TT : Le réseau doit désormais être capable de gérer à la fois des centrales nucléaires, des centrales fossiles et l’apport beaucoup plus variable des éoliennes et des panneaux photovoltaïques, c’est un problème selon vous ?

P.H. : Non à nouveau, il  y a une certaine complexité de gestion parce qu’on fait face à des systèmes nouveaux qui utilisent différentes sortes d’énergie qu’on a pas encore pu étudier en profondeur.

Un système électrique ne peut pas être testé en laboratoire parce que les puissances sont trop importantes. C’est différent avec une voiture électrique dont le système complet peut être testé grâce à un modèle de simulation et permet d’anticiper les problèmes.

Il faut accepter que nous soyons dans une période transitoire en ce qui concerne la transition énergétique et accepter que les problèmes sur le réseau soient inévitables, mais on va pouvoir apprendre de ces derniers pour les corriger.

TT : Le consommateur ne joue-t-il pas un rôle également dans sa manière de consommer ?

P.H. : Ce qui est effectivement compliqué à gérer, c’est la variabilité plus importante des flux électriques, notamment dans le système dû à l’intégration du niveau local. Auparavant, le consommateur était plutôt passif, aujourd’hui il est acteur notamment avec les panneaux photovoltaïques qui injectent de l’électricité dans le réseau. Lorsque la consommation va être relativement faible, il va y avoir une surproduction photovoltaïque localement, et cette variabilité plus importante des flux va stresser le réseau. Il faut que le consommateur adapte sa consommation afin d’aider la stabilité du réseau.

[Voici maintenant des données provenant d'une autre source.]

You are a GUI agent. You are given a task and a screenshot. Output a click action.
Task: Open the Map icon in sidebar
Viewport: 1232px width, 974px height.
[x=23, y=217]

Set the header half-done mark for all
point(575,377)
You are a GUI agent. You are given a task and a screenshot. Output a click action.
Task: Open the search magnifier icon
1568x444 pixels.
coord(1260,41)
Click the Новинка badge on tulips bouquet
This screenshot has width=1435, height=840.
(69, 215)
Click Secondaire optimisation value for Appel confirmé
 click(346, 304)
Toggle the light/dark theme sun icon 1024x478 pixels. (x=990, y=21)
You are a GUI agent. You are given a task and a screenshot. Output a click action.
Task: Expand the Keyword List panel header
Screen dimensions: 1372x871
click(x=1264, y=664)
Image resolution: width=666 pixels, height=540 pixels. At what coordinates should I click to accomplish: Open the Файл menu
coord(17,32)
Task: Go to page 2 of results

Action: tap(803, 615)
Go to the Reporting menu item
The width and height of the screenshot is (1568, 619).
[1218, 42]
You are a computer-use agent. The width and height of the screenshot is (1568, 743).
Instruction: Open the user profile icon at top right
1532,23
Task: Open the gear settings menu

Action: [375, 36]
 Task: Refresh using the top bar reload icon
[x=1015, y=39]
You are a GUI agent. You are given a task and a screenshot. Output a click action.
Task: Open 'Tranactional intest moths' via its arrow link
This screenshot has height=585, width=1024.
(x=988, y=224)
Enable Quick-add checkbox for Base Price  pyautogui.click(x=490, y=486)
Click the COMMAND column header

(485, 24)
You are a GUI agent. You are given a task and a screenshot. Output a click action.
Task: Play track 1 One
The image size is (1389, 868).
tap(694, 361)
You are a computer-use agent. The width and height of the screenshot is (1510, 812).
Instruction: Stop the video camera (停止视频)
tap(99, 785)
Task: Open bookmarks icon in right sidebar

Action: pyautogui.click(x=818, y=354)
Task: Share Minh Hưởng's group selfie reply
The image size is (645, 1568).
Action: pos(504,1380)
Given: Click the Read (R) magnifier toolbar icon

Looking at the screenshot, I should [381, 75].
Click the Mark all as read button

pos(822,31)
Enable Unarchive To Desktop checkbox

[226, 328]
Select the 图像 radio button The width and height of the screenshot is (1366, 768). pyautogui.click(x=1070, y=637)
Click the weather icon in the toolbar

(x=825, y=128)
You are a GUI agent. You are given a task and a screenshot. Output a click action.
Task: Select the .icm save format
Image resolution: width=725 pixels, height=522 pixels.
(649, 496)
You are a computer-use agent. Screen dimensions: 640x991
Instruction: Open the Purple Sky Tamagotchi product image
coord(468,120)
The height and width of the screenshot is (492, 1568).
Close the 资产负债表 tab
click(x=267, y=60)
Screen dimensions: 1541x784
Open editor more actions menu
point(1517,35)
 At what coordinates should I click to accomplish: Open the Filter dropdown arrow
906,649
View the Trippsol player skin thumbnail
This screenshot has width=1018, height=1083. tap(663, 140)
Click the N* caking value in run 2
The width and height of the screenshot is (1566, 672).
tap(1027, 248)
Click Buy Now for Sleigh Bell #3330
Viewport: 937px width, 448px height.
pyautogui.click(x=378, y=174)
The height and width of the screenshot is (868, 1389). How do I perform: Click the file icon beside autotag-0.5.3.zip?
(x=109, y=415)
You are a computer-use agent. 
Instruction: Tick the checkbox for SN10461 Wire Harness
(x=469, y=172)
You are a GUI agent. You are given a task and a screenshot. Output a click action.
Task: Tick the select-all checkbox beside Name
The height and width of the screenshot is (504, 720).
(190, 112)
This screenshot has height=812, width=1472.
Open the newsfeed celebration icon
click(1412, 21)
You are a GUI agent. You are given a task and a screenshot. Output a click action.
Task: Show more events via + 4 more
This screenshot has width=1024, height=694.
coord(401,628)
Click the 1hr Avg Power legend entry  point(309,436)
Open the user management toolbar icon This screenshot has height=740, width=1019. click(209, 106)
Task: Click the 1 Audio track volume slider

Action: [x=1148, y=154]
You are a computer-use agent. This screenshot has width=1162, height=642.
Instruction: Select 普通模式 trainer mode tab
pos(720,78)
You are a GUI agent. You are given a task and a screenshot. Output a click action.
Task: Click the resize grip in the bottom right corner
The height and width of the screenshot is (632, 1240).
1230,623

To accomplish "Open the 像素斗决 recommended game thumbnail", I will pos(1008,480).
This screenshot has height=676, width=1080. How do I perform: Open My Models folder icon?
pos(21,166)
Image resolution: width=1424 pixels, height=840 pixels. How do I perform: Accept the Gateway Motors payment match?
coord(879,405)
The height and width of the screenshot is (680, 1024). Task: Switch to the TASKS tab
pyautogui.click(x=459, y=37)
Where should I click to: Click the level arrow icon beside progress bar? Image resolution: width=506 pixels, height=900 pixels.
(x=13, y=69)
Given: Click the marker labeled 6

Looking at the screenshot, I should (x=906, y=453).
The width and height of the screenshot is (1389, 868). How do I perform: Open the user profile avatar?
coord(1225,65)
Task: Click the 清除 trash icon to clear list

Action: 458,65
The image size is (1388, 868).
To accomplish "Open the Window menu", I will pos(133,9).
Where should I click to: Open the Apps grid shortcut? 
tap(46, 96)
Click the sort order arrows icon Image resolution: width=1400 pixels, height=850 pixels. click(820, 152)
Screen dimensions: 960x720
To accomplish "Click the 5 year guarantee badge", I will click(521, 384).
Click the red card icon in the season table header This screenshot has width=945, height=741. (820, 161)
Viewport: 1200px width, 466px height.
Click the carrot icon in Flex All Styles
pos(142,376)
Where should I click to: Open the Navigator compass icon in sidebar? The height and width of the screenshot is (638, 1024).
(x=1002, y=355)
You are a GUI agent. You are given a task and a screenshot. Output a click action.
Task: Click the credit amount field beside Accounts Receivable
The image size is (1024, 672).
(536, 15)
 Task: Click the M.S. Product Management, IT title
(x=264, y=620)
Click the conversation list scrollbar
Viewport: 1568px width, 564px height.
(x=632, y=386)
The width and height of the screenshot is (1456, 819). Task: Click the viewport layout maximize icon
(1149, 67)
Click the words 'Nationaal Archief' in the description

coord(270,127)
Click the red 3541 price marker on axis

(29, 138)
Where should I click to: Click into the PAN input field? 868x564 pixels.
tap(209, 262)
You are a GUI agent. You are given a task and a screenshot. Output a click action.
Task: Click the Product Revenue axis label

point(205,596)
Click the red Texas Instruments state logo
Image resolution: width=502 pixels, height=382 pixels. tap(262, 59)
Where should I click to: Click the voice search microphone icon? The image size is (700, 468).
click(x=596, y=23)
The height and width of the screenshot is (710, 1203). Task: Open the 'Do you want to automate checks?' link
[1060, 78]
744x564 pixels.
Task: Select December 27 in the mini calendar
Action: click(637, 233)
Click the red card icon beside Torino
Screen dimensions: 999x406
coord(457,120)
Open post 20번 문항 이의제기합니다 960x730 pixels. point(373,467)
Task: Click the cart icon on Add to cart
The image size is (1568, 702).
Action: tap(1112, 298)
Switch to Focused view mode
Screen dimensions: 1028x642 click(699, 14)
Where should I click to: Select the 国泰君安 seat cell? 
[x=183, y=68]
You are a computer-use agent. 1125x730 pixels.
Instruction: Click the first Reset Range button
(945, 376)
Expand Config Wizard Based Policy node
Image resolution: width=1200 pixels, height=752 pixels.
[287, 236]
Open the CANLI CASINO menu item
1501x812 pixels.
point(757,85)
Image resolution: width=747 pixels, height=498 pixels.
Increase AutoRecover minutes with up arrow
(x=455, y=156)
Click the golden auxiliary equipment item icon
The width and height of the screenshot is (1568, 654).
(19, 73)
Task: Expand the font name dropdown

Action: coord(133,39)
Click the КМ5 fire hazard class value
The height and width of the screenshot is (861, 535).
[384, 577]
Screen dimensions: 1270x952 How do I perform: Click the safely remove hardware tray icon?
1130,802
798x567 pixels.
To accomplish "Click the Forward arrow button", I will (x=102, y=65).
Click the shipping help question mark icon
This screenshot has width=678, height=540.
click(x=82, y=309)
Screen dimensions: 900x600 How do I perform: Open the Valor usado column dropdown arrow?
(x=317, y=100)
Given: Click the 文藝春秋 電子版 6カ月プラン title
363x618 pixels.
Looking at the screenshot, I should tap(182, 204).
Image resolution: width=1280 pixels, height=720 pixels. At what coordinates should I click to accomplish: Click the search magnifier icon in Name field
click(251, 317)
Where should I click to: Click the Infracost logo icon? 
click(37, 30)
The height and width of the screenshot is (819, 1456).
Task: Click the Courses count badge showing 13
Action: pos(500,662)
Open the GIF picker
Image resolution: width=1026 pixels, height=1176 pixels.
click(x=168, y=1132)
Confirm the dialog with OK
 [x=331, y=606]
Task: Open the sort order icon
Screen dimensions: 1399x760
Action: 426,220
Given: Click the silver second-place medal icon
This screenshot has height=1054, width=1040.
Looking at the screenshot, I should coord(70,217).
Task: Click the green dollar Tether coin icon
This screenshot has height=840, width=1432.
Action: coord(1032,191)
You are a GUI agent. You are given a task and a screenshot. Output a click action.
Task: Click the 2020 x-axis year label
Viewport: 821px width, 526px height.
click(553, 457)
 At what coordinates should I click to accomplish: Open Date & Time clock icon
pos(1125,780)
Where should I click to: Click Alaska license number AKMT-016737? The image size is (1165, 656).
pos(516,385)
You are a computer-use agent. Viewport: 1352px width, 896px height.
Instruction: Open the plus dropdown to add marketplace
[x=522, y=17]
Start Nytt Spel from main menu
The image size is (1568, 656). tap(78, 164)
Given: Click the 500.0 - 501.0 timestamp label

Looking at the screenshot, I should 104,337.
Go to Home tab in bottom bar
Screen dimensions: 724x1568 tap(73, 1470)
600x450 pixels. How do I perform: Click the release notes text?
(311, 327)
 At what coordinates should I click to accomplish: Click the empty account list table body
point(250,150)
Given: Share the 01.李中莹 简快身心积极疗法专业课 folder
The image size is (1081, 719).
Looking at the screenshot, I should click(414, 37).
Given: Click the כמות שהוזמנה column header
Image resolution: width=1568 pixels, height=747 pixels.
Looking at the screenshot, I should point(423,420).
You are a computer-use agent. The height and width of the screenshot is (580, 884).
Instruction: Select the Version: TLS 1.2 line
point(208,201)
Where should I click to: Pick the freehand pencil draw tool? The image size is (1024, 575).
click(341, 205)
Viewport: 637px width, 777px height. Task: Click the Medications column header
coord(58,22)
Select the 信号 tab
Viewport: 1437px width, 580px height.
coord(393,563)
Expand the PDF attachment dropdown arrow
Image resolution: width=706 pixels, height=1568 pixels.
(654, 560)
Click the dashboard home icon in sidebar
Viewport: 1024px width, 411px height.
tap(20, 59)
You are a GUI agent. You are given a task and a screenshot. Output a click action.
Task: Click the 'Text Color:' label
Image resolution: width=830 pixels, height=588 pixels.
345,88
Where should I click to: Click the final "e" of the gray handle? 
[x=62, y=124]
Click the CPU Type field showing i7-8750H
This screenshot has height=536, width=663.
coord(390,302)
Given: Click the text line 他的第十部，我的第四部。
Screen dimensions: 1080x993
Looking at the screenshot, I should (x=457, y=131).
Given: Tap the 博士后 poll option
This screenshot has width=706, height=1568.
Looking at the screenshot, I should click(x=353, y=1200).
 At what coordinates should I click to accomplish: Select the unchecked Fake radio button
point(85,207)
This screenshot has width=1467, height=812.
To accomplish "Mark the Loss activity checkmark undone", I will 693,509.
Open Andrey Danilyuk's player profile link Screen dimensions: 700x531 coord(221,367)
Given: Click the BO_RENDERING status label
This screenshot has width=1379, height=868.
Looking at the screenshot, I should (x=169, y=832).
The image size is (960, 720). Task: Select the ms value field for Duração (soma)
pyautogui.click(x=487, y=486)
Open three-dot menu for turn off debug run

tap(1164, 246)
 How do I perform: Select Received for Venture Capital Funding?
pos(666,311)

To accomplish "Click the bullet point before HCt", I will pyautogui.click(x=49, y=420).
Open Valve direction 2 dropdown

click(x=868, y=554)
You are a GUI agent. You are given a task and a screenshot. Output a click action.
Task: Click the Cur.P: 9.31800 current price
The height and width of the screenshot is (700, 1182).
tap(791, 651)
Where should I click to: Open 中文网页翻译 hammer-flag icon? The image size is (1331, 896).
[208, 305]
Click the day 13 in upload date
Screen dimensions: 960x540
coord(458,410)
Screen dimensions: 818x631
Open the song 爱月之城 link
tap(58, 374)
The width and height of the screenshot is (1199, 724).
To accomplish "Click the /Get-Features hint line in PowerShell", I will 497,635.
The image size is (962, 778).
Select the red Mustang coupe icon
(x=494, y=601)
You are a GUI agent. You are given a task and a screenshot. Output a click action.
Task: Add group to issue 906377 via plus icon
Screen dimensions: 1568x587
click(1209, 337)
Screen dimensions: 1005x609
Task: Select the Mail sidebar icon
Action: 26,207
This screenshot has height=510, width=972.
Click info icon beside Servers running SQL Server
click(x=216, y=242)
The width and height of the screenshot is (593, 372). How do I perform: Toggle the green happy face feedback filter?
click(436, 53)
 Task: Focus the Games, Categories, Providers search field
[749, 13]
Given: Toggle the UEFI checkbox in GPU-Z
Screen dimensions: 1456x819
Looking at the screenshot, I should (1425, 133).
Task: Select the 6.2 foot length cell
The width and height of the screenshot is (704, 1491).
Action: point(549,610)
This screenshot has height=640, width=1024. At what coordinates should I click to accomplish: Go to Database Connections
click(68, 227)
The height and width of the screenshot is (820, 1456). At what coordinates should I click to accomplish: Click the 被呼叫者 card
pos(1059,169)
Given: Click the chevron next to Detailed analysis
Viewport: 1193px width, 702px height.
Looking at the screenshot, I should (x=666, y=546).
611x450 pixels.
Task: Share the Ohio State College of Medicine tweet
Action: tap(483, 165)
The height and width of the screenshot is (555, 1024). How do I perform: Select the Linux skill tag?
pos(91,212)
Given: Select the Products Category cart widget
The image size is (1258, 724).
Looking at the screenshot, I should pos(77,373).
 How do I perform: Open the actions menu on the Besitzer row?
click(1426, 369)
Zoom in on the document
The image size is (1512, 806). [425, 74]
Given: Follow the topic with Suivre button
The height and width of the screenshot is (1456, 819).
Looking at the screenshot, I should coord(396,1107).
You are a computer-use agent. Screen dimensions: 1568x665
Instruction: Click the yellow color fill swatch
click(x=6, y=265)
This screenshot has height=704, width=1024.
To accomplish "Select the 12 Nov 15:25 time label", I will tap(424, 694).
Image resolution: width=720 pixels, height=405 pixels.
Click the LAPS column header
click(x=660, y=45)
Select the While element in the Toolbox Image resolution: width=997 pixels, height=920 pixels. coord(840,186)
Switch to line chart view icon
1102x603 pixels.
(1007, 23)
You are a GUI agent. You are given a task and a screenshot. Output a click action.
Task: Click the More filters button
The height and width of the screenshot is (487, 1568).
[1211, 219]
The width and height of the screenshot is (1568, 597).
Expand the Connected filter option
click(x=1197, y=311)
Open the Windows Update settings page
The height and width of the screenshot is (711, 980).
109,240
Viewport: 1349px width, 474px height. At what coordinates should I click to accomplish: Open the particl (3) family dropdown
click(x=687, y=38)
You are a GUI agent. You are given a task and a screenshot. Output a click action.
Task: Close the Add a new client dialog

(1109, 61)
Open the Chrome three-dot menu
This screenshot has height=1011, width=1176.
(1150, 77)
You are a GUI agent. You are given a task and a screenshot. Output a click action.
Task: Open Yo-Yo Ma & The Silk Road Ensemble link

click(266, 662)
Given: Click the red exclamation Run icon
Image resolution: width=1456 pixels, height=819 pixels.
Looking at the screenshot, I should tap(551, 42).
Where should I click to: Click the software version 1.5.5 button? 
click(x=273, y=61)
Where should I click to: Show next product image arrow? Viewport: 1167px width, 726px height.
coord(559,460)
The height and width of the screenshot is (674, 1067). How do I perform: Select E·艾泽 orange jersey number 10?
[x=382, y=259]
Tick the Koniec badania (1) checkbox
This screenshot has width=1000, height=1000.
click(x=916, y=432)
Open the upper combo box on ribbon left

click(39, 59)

TT : Comment sécuriser le réseau afin de prévenir ces risques d’effondrement ?

P.H. : Il existe différentes solutions. Concernant la planification, il est par exemple possible de renforcer le réseau grâce à des lignes supplémentaires ou d’installer dans les postes électriques des mécanismes afin de gérer la tension et aider à stabiliser la fréquence. Concernant l’exploitation du réseau, il est également possible de réduire les échanges afin d’éviter d’être vulnérable par rapport au risque d’effondrement en cascade. Le problème, c’est que les deux présentent des inconvénients. D’un côté, renforcer le réseau coûte plus cher et aura des conséquences environnementales. De l’autre côté, réduire les flux signifie écrêter la production renouvelable et produire à partir d’énergie fossile, ce qui n’est pas écologiquement souhaitable.

Ce qui est important, c’est de pouvoir quantifier et identifier les risques et points critiques du réseau pour pouvoir prendre des actions de manière optimale donc étudier ces risques et identifier la probabilité de ceux-ci. Le problème, c’est que l’on forme relativement peu d’ingénieurs, et peu de personnes sont intéressées par le sujet par rapport aux besoins de la société engendrés par la transition énergétique.